Innovation mantras fill our twitter feeds and are regulars in slide-ware. In Silicon Valley, these catch phrases roll right off the tongue of technology leaders and would-be entrepreneurs. Well-intended leaders, seeking to spur innovation-led growth, see their words as a form of permission, a blank check, liberating their people to take risks, make mistakes, learn, and iterate. Having commissioned this edgier way of working, they sit back and wait for the creative thinking and innovation to roll in.
While it is easy for senior leaders to make these declarations, it is much harder for the people on their teams to actually work this way. Giving an innovation mandate typically doesn’t make it much easier to be innovative. In fact, it has the opposite effect.
Innovation initiatives are typically directed at key products and key markets.
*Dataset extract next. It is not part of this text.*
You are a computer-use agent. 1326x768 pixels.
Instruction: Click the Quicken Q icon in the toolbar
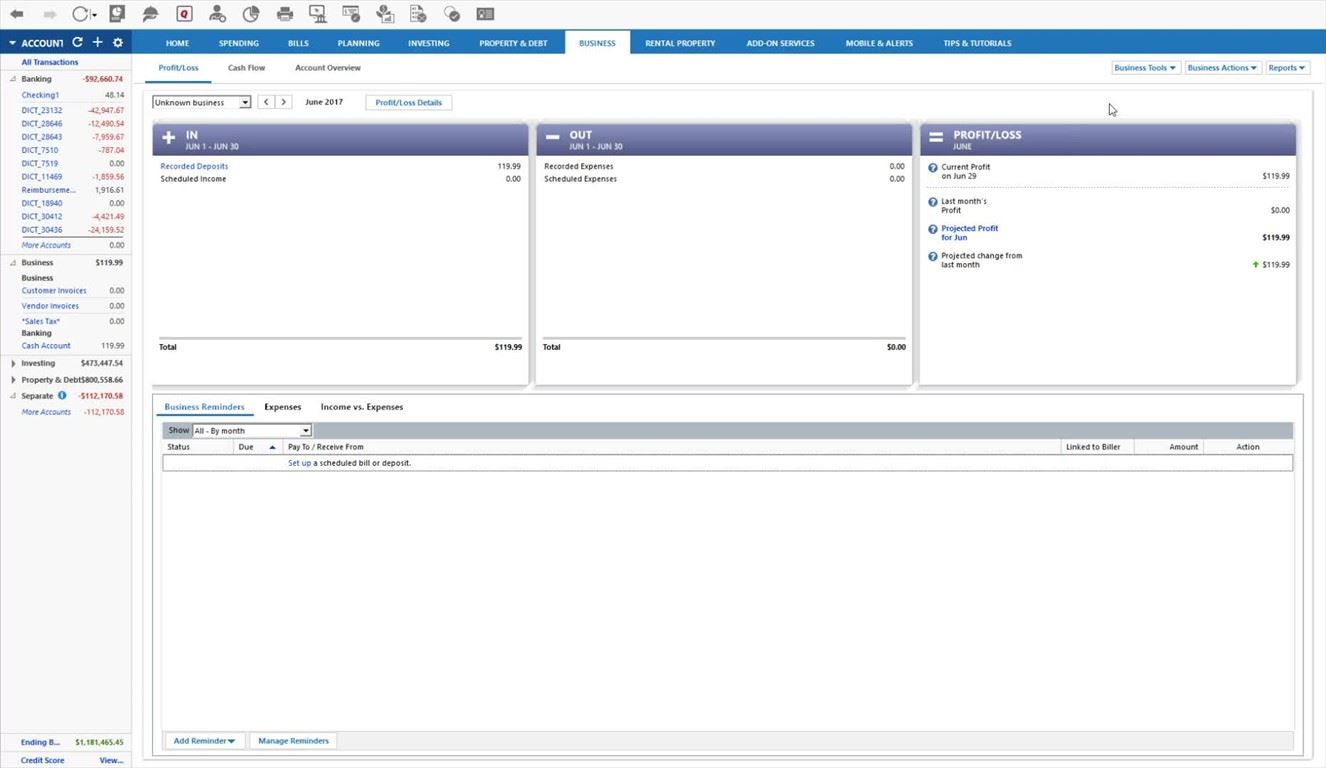pyautogui.click(x=183, y=14)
Given the importance of these initiatives, the work falls into the hands of top performers. This is where things go wrong. Top performers and those at the top of their game, generally speaking, like doing top-notch work. They are typically as eager to fail at a high-stakes mission as ambitious, strung-out students are likely to “experiment and learn” on a college entrance exam. When you work in your place of expertise, it gets harder to learn and to want to fail at work you are supposedly good at.
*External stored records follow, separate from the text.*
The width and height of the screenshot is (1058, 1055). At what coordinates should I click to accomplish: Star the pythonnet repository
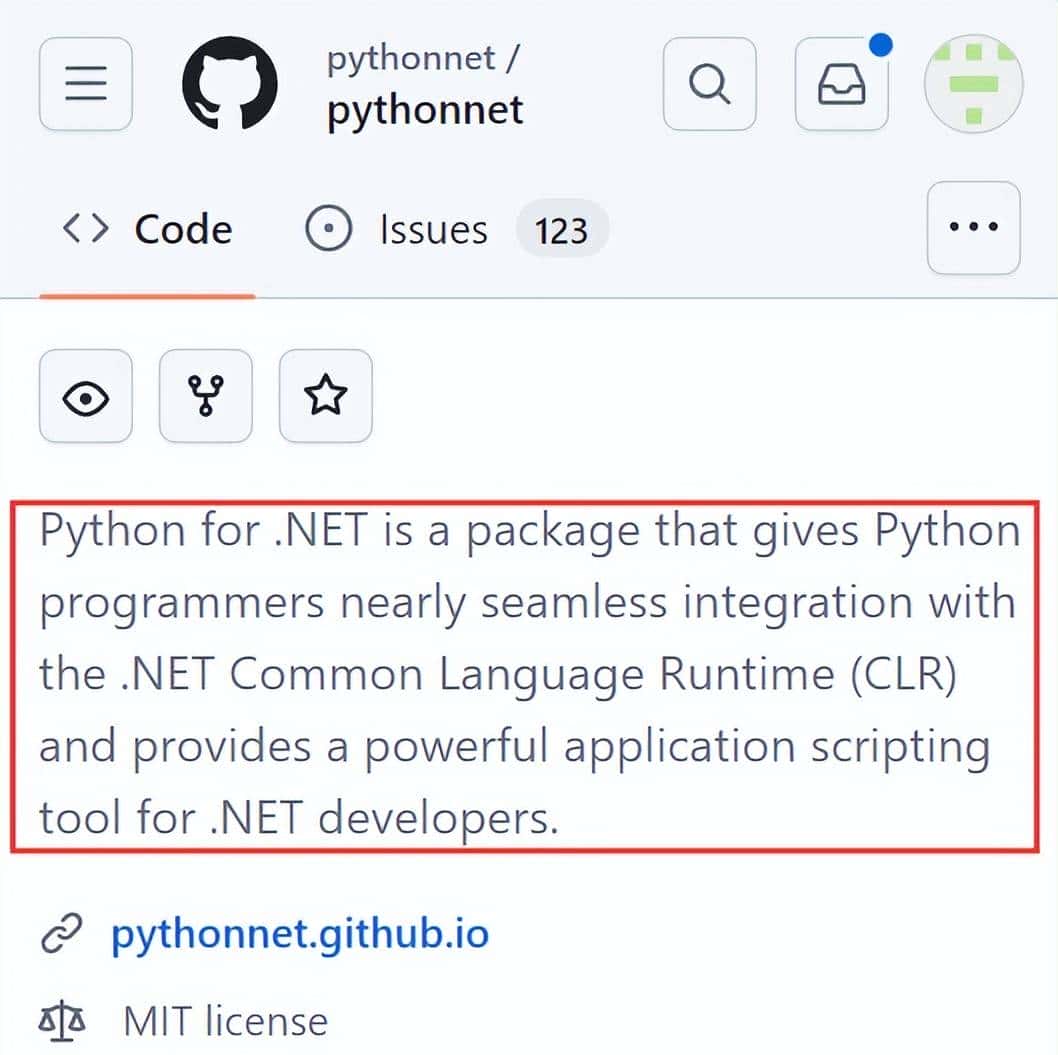[325, 396]
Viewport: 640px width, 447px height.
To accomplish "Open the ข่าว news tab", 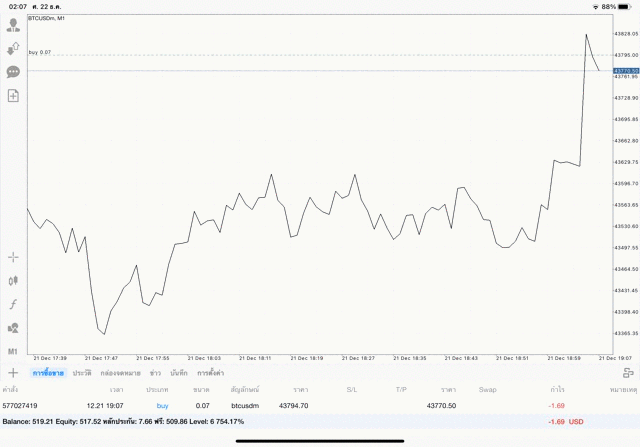I will pos(155,372).
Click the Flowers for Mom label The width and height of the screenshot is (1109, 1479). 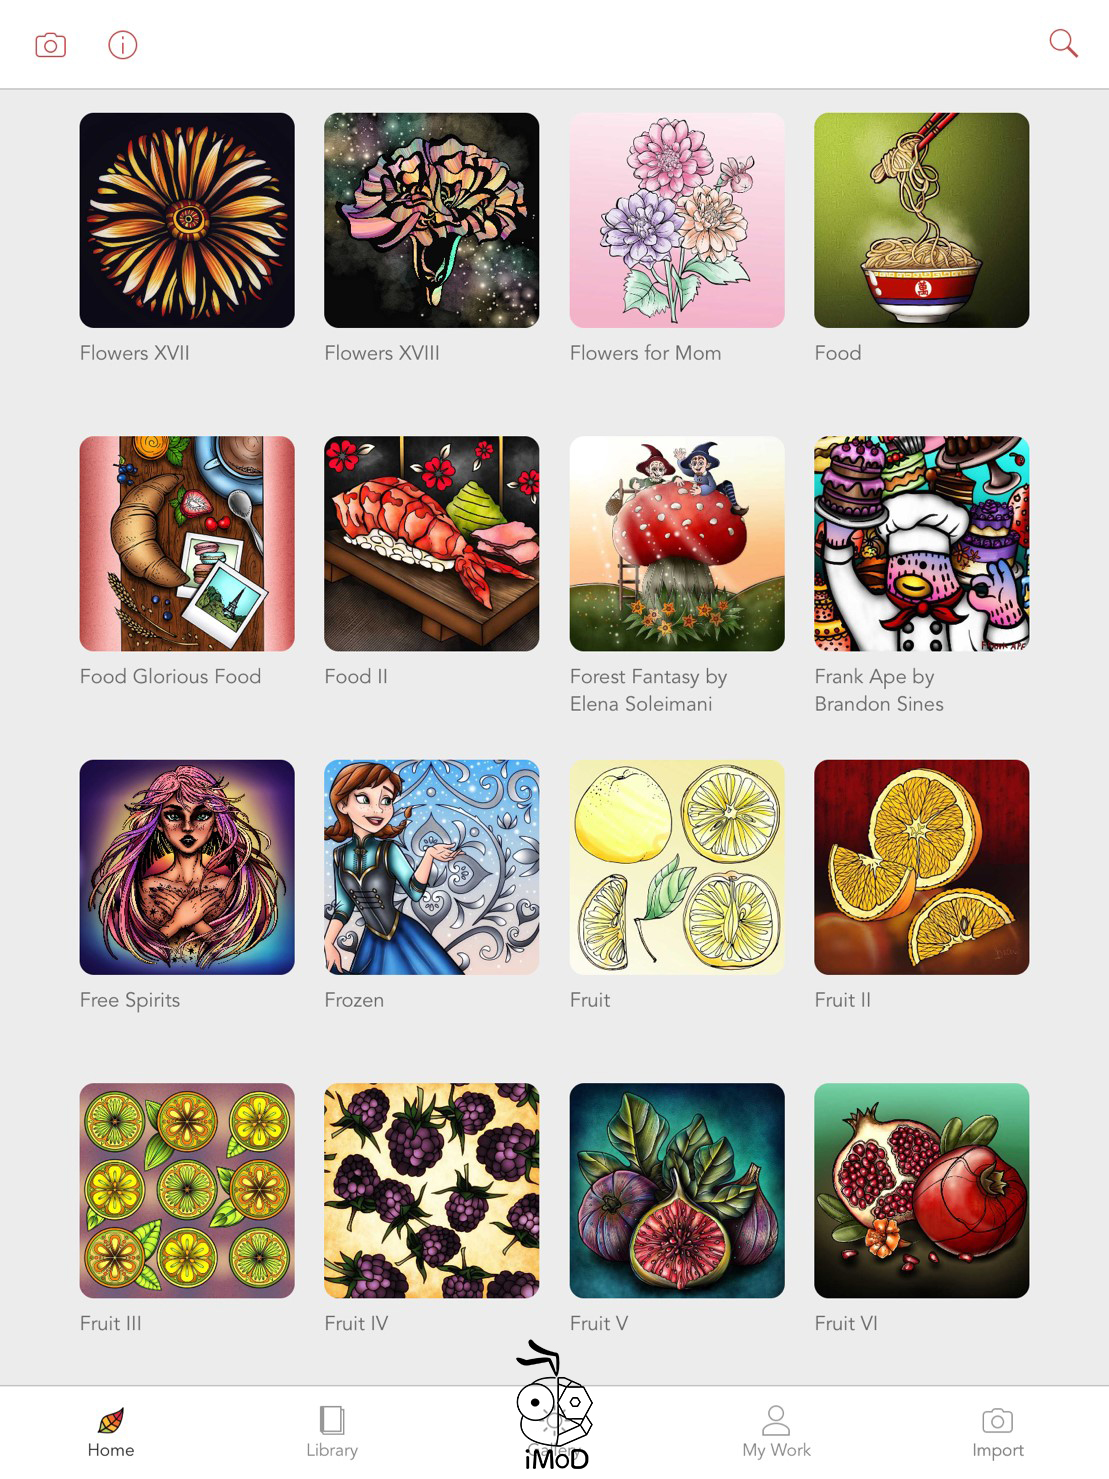click(x=645, y=353)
When managers issue a fail-fast mandate hoping to unleash innovative thinking, they actually shut it down. Instead of authorizing mistakes, leaders should put people in situations where they will naturally make mistakes – situations where they are under-qualified.
In my research for the book Rookie Smarts, I found that when people work in rookie mode (doing something hard and important for the first time regardless of age), they work in surprisingly productive and innovative ways. They are unencumbered, with no track record to limit their thinking or aspirations. They ask questions, listen carefully, and seek out guidance from others. As you might expect, they make more mistakes, but they tend to recover more quickly. Because they have naturally lower confidence in their work, they operate in thinner slices and seek out feedback, and make adjustments. They very naturally produce the “minimum viable product,” not because they are told to, but because that’s all they know how to do.
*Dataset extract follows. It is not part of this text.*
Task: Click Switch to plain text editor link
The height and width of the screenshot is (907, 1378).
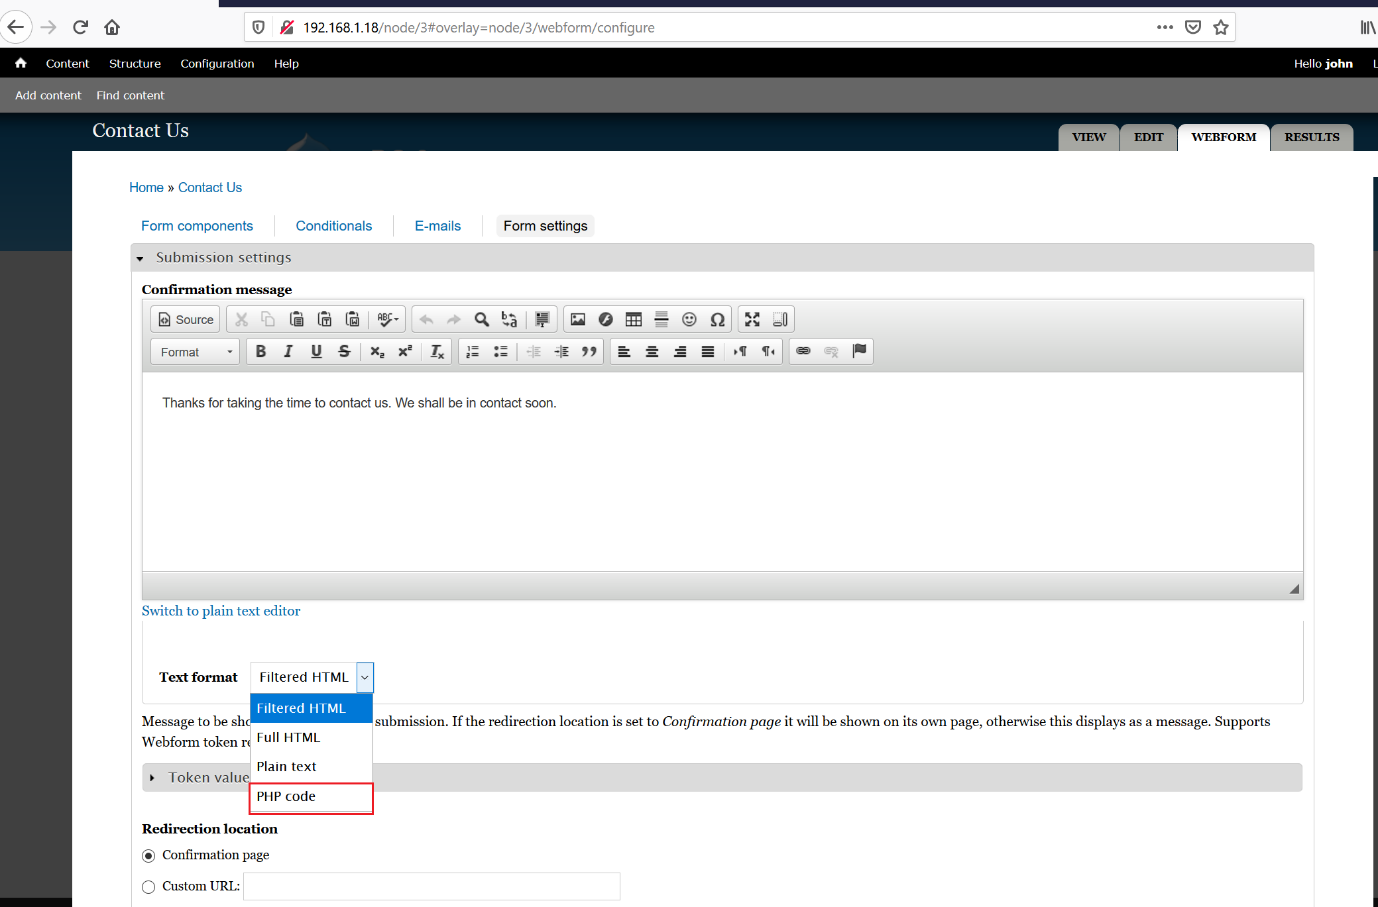Action: coord(221,611)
In other words, in rookie mode, professionals are instinctively lean and agile. They fail early and learn fast. Our research showed that, in the knowledge industries, people working outside their experience outperform experienced people, particularly in innovation and speed.
If you want people to actually fail and learn fast, ask them to do something out of their area of expertise or on the outer fringe of their capability. They will be freed to make mistakes. Starting at ground level, they won’t have far to fall.
When you ask experienced people to innovate in their area of expertise, they are more likely to play it safe. When you invite people to work in their rookie zone (where they have far more questions than answers) you’ll accelerate the all important build-measure-learn cycle. You might notice that your team is happier too. The words “fail fast” will fall on fertile ground and be a relief rather than an extra burden. While your staff might initially be reluctant to be taken away from the security of their expertise, they’ll soon find it is much more fun to climb new learning curves than fail and fall off their professional peaks.
So, instead of giving employees at the top of their game permission to make mistakes, put your staff in situations where they can’t help but make mistakes. Position them at the bottom of a learning curve where they’ll need to scramble back to the top by taking small steps, making mistakes, and getting fast feedback.
Do more than make failure an option, make it inevitable.